The fluid then remains in the abdomen for a four-hour “dwell time.” During this period, patients can move or rest. Small dialysate samples are collected at set intervals: immediately after infusion (0-hour), and then at two and four hours into the dwell. A blood sample is also drawn at the two-hour mark to compare solute concentrations. The procedure concludes with complete fluid drainage, a final sample, and total drain volume measurement.
Interpreting PET Results
PET results categorize the peritoneal membrane into one of four transport types, based on how quickly substances move across it. Classifications are determined by analyzing the dialysate-to-plasma (D/P) ratio of substances like creatinine, and the dialysate-to-initial dialysate (D/D0) ratio of glucose over the dwell time. This reveals the membrane’s permeability and capacity for fluid removal.
A High Transporter membrane moves waste products, such as creatinine, quickly from the blood into the dialysate, often showing a D/P creatinine ratio greater than 0.80 after four hours. However, rapid transport also means glucose from the dialysate is absorbed quickly, which can reduce ultrafiltration during longer dwell times. In contrast, a Low Transporter membrane moves waste products more slowly, resulting in lower D/P creatinine ratios, between 0.34 and 0.49. This slower glucose absorption allows for excellent ultrafiltration, as the osmotic gradient is maintained longer.
The two intermediate categories are High-Average Transporter and Low-Average Transporter, representing membranes with balanced transport characteristics. High-Average transporters show a D/P creatinine ratio between 0.66 and 0.81, while Low-Average transporters fall in the range of 0.50 to 0.64. These classifications guide treatment adjustments.
How Results Influence Dialysis Treatment
Insights from the PET directly tailor each patient’s peritoneal dialysis prescription, ensuring optimal waste removal and fluid balance. For High Transporters, shorter dwell times are prescribed to prevent excessive glucose absorption and maintain effective ultrafiltration. These individuals are well-suited for automated peritoneal dialysis (APD), also known as “the cycler,” which performs multiple short exchanges overnight.

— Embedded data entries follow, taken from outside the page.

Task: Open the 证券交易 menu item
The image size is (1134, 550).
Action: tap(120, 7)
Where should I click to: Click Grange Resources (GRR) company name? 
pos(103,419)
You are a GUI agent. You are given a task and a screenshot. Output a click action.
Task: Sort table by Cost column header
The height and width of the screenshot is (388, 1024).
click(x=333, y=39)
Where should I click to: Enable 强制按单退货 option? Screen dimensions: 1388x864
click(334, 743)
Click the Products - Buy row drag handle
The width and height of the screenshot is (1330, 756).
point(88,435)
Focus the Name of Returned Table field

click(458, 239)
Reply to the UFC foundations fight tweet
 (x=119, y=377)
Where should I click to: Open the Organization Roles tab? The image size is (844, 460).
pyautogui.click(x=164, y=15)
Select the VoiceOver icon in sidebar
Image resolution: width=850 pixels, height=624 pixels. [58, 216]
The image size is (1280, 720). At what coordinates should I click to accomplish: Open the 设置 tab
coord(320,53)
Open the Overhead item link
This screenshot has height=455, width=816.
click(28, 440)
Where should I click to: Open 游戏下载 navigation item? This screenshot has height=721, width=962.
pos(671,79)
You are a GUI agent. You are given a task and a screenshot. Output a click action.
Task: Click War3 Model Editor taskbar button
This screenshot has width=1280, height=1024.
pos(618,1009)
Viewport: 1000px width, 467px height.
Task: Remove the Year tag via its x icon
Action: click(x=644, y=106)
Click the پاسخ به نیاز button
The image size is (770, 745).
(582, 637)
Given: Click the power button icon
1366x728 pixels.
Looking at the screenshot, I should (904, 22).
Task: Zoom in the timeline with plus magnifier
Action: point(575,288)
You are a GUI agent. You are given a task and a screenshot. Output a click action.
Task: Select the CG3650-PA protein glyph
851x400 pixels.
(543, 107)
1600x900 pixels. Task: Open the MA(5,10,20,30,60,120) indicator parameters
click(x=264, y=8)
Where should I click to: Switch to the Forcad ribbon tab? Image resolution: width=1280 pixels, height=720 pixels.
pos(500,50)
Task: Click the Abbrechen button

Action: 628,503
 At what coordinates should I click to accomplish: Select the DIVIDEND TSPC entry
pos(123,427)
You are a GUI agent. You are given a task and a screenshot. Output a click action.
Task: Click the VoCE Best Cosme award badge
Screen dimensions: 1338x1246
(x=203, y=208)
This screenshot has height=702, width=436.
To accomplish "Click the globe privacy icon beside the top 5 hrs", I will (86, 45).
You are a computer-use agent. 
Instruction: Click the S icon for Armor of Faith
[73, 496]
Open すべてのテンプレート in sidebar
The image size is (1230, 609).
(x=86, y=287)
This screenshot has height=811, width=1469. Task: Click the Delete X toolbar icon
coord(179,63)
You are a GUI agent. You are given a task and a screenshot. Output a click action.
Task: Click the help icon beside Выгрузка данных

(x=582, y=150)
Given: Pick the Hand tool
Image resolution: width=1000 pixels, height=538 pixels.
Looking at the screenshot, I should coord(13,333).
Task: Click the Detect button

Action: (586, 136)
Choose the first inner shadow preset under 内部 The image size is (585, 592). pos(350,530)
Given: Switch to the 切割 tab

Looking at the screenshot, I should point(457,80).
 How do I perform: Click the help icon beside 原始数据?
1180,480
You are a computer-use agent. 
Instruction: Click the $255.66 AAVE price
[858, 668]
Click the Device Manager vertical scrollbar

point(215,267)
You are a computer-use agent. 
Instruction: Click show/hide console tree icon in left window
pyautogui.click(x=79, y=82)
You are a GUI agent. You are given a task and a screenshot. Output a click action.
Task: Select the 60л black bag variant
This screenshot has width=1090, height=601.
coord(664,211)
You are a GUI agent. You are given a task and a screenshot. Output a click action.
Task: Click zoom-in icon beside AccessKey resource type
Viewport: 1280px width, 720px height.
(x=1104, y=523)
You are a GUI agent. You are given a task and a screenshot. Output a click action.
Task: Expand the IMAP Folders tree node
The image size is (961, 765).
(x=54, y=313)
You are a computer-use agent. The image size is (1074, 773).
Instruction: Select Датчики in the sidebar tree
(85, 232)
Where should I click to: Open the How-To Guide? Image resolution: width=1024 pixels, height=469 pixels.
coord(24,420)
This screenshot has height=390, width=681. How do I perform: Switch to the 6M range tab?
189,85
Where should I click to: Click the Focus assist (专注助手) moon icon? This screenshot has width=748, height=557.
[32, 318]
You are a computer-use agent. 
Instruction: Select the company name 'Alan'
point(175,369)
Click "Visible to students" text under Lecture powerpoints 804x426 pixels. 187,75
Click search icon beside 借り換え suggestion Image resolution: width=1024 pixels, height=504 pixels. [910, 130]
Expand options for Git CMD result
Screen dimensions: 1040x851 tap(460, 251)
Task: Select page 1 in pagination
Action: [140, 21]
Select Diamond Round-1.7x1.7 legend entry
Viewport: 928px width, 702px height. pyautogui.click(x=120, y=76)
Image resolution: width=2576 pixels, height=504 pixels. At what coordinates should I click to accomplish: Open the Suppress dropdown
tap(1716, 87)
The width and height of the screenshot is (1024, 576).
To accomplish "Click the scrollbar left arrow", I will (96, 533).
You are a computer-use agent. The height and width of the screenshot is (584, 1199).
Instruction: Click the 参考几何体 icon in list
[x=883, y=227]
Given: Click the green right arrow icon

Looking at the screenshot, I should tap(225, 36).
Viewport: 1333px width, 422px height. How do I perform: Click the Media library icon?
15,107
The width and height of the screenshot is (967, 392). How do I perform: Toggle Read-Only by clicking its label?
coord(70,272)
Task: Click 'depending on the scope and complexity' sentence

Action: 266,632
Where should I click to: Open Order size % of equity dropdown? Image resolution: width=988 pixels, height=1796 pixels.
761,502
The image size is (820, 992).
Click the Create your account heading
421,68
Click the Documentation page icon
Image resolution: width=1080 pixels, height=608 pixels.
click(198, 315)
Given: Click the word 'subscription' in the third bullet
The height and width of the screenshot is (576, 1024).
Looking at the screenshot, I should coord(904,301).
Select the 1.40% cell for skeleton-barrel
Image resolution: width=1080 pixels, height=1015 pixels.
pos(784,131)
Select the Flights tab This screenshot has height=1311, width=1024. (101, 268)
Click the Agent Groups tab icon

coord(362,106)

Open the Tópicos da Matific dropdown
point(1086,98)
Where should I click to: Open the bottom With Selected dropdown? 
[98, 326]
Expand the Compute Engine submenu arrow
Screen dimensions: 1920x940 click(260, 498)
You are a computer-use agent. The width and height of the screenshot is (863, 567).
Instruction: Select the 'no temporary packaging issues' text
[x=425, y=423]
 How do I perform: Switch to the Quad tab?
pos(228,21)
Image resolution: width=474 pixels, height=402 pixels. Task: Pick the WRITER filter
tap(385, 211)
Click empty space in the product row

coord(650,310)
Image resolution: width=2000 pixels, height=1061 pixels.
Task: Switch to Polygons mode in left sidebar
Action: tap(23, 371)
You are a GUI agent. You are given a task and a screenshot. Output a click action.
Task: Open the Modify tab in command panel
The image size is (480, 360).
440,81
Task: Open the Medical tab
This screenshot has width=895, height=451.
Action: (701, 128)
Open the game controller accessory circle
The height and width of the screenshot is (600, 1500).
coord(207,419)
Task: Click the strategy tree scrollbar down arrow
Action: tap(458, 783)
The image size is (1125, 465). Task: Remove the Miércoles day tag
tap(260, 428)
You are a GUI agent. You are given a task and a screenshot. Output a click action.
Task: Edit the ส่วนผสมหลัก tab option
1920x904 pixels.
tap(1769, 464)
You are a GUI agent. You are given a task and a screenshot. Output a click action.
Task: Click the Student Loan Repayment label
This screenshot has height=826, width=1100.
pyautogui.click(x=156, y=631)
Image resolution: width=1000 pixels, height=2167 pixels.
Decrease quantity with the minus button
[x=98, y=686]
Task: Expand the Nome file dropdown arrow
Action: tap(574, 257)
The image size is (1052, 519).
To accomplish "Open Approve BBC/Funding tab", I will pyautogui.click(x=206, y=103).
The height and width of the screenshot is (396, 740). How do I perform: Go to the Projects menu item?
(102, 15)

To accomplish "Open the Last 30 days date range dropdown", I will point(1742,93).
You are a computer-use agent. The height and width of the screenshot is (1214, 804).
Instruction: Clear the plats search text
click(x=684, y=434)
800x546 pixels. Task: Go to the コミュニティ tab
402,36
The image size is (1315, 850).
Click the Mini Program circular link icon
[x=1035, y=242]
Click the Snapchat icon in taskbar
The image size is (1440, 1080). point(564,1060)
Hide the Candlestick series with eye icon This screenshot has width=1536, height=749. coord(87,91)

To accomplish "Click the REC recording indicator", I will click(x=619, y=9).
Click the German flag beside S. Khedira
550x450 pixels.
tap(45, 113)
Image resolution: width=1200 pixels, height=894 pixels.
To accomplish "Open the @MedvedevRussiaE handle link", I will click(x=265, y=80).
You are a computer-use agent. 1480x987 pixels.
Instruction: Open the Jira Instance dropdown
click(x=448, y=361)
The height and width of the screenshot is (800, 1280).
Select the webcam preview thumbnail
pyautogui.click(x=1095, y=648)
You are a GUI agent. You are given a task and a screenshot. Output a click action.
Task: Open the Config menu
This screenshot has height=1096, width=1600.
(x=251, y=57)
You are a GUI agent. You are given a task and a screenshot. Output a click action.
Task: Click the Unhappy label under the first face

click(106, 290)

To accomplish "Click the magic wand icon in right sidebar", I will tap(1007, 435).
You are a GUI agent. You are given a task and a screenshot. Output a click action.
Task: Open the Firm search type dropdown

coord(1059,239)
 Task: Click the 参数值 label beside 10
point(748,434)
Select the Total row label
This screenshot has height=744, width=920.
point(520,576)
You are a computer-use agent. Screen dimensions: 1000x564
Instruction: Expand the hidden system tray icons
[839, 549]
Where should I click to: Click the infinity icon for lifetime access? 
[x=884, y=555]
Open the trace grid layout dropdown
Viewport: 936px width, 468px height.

Conversely, Low Transporters benefit from longer dwell times, as their membrane’s slower solute transport allows for sustained fluid removal and waste clearance. This makes them ideal candidates for continuous ambulatory peritoneal dialysis (CAPD), where manual exchanges are performed fewer times daily with extended dwell periods. Glucose concentration in the dialysis solution may also be adjusted based on PET results; for example, high transporters might use lower glucose concentrations or alternative osmotic agents like icodextrin to improve ultrafiltration and avoid reabsorption. This personalized approach maximizes the effectiveness of peritoneal dialysis therapy.